Meta-analysis of new-onset atrial fibrillation vs no history of atrial fibrillation in patients with noncardiac critical care illness
The American Journal of Cardiology Nov 25, 2021
Shah KB, Saado J, Kerwin M, et al. - In the setting of noncardiac critical illness, elevated in-hospital mortality was observed in relation to new-onset secondary atrial fibrillation (NOSAF) vs no history of atrial fibrillation (AF) and previous AF. Increased long-term mortality was also evident in relation to NOSAF (vs no history of AF).
Among noncardiac critically ill patients, the effect of NOSAF vs history of prior AF and no history of AF was evaluated via a systematic review and meta-analysis of 19 eligible studies with 306,805 patients.

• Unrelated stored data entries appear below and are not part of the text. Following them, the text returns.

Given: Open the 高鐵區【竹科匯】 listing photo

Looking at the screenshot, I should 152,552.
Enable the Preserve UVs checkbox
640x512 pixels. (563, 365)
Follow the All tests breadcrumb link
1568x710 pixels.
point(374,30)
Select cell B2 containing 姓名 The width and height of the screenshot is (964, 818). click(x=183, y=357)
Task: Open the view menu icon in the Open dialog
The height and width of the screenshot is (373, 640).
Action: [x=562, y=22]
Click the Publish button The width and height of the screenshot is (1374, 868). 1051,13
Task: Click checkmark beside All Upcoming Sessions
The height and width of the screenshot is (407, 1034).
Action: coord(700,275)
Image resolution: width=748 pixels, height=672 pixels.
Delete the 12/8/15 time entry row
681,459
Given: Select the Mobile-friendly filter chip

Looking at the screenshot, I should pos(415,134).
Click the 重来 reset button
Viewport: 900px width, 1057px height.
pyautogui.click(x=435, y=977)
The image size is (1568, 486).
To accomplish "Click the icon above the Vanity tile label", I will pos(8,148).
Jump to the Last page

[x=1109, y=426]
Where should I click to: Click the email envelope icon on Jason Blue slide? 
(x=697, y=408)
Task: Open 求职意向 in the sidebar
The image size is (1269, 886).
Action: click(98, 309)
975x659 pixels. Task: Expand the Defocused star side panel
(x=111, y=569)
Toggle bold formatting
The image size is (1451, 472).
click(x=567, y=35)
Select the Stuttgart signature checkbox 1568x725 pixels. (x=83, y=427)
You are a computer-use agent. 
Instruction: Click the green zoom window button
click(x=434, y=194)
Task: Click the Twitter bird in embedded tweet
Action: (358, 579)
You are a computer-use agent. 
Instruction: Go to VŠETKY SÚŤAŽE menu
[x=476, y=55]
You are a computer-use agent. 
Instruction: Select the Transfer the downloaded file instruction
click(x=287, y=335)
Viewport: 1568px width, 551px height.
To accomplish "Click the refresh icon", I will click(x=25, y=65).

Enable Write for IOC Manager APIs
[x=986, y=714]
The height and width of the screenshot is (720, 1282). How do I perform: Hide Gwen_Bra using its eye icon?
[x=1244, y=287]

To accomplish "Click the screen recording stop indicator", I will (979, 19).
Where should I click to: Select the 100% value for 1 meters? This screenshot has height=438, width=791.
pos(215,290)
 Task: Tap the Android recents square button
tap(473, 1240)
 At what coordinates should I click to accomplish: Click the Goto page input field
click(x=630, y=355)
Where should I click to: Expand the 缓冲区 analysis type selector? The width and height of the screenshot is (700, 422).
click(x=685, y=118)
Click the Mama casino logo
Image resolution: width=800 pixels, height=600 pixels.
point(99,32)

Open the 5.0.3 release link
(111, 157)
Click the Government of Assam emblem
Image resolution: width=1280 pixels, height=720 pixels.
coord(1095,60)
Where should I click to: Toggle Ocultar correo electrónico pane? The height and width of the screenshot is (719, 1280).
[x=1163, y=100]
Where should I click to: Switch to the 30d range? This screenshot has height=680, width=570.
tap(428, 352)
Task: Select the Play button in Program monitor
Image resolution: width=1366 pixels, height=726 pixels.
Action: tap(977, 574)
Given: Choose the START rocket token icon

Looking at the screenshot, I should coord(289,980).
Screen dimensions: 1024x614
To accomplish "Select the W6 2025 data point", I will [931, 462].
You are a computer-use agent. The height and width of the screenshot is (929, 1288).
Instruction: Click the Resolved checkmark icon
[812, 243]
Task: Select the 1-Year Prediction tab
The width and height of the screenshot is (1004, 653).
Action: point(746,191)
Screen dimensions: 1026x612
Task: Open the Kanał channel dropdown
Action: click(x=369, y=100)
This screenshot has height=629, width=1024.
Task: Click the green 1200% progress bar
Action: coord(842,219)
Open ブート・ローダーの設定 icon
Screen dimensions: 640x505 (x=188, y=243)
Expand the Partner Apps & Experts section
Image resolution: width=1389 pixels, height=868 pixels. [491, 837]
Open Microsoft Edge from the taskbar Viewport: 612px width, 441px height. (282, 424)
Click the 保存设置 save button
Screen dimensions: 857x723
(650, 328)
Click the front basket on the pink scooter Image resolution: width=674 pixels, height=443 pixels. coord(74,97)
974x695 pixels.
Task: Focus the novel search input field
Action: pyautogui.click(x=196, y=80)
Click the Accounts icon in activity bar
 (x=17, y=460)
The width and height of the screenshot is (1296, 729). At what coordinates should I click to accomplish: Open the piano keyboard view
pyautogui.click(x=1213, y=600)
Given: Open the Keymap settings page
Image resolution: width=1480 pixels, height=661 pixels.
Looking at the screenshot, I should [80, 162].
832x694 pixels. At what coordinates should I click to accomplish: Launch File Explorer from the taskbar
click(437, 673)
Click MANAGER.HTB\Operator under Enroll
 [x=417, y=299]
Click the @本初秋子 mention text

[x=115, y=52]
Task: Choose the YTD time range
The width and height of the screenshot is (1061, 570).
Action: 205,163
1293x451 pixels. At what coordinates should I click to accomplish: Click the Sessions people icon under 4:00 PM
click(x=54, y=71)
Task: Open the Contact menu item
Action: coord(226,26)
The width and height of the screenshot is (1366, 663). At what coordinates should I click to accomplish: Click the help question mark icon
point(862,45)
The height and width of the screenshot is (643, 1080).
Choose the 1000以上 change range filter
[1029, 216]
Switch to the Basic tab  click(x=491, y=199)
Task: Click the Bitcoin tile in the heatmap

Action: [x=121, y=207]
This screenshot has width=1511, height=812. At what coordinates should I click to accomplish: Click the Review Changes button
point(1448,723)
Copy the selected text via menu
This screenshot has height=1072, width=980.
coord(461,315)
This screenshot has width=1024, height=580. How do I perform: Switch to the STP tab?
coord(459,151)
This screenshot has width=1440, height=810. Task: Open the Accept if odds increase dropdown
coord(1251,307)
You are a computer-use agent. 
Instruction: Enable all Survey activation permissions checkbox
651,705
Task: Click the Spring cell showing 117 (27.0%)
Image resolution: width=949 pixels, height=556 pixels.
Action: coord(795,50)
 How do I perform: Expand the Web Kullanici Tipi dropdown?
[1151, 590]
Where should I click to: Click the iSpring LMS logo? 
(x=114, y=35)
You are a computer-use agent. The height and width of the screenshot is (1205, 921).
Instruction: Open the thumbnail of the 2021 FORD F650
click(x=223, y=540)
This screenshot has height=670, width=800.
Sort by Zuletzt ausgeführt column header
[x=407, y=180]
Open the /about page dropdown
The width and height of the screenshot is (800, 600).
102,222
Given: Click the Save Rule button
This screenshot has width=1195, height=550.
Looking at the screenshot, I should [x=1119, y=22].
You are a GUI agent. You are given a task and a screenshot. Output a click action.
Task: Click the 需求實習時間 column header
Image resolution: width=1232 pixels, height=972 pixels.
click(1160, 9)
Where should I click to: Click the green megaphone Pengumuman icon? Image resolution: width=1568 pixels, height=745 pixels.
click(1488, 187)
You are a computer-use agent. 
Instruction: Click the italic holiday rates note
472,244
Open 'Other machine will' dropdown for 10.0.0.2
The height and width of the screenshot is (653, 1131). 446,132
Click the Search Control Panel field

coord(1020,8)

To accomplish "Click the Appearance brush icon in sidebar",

Elevated in-hospital mortality (risk ratio [RR] 2.06), longer ICU length of stay (LOS) (standardized difference in means [SMD] 0.66), longer hospital LOS (SMD 0.31) and increased risk of long-term (>1 year) mortality (RR 1.76) all were observed in relation to NOSAF vs no history of AF.
NOSAF vs previous AF was also related to higher in-hospital death (RR 1.29), longer ICU LOS (SMD 0.37) but no difference in-hospital LOS (SMD −0.18).